All Answers Don’t Look The Same (Part 2)
By Laurel Owens (a continuation of a post from 12/10)
Another challenge in helping our non-verbal or lower
functioning friends participate is knowing how to encourage them in club. Often
there will be one or two friends in the back of the room who seem impossible to
involve in club. And we think “If I can just say the right thing, I’ll convince
them” or “If I can get them to the other side of the room and away from the
door, then they’ll participate”. Or we think the opposite, “They’ll never
participate, so I’ll just let them entertain themselves in the back of the room.”
Laurel and Kyle |
Both of those responses aren’t right or wrong.
I’ll use my brother Kyle as an example for this:
Kyle is a pretty giant 21 year old; 250 lbs, 6 feet tall. He
also has non-verbal, classical Autism. Most of his speech is just noise or
humming, and he is constantly moving, flapping his arms or covering his ears.
So if you don’t know Kyle, it can be extremely hard to know how to engage him.
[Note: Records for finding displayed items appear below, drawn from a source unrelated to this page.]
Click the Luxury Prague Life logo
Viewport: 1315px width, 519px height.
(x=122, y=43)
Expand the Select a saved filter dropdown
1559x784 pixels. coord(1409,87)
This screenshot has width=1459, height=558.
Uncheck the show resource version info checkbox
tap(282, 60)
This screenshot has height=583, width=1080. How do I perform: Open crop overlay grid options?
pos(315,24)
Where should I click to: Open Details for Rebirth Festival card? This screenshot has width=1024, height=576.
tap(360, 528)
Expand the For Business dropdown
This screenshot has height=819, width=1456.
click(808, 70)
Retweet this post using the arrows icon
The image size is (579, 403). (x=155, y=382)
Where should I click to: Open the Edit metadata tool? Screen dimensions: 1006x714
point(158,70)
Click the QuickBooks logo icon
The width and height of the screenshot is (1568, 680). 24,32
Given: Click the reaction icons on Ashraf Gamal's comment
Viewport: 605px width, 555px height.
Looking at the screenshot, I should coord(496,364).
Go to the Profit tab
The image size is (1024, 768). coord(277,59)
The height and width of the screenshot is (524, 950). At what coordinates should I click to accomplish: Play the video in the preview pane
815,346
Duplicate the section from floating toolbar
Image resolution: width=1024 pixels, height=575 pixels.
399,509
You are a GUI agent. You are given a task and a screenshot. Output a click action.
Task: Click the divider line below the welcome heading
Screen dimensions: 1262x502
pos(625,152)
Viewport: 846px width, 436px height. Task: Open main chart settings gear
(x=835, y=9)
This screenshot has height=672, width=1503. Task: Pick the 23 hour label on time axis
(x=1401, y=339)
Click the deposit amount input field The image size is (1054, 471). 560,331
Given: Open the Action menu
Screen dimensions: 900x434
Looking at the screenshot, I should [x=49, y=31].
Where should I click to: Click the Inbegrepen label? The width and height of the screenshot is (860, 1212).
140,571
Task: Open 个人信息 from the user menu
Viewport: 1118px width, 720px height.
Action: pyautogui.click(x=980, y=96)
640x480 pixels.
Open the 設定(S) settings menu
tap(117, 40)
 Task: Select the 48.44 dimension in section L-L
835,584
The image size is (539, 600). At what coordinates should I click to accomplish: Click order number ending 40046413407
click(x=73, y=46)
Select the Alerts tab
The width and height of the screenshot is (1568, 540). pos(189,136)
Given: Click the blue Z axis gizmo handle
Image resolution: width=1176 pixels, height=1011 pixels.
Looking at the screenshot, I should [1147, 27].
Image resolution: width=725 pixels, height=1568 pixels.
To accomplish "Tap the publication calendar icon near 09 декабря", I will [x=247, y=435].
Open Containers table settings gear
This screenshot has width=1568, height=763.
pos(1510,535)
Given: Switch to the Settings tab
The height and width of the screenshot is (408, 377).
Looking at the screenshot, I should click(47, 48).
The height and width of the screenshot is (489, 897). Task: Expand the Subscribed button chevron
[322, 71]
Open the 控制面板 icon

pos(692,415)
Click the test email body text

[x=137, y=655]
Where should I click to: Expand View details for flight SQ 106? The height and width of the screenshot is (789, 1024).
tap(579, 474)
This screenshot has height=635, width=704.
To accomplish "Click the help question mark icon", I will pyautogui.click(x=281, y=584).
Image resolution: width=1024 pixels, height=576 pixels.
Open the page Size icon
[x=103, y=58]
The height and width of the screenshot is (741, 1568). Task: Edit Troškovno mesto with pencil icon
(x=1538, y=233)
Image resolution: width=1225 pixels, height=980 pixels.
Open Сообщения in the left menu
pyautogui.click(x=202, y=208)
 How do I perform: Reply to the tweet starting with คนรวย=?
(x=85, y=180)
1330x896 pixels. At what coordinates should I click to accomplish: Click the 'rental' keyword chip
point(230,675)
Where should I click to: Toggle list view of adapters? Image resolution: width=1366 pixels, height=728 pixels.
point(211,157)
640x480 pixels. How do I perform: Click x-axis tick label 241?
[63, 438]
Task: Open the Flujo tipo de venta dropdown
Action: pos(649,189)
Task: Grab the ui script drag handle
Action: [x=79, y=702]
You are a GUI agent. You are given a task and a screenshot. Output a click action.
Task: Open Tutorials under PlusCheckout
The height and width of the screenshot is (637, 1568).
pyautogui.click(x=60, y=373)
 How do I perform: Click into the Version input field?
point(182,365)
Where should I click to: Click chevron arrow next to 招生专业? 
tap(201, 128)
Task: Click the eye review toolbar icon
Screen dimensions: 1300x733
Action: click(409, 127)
He won’t give you much of an answer.
A setting like Capernaum club can be pretty hard for him,
unless he has formed a relationship with someone who he really trusts. And this
takes years to do!
Our friends will not move from their favorite corner, get up
out of the chair, or sit down with the group if they feel like their leader may
mislead them. They want to have a trusting relationship with their Young Life
leader just like anyone else. But establishing that trusting relationship takes
time.
Laurel and Kyle |
So as a sister, here’s my advice:
Just sit.
Have the same leader sit beside that student, at a distance
that feels safe, for however long it takes. Sit in the corner, hallway, or
wherever, and don’t speak unless it’s important. Don’t push them to jump right
in. Let them learn that you are 1) consistent, 2) respectful of their
boundaries, 3) friendly and 4) available to help.
Slowly but surely, the student may sit closer (or sit down period),
may grab your hand when they need help, or make eye contact. That is their way
of saying, “I think you might be okay.” As that trust relationship is built,
they will be more open to considering your suggestion to participate more,
because they know you wouldn’t lead them astray.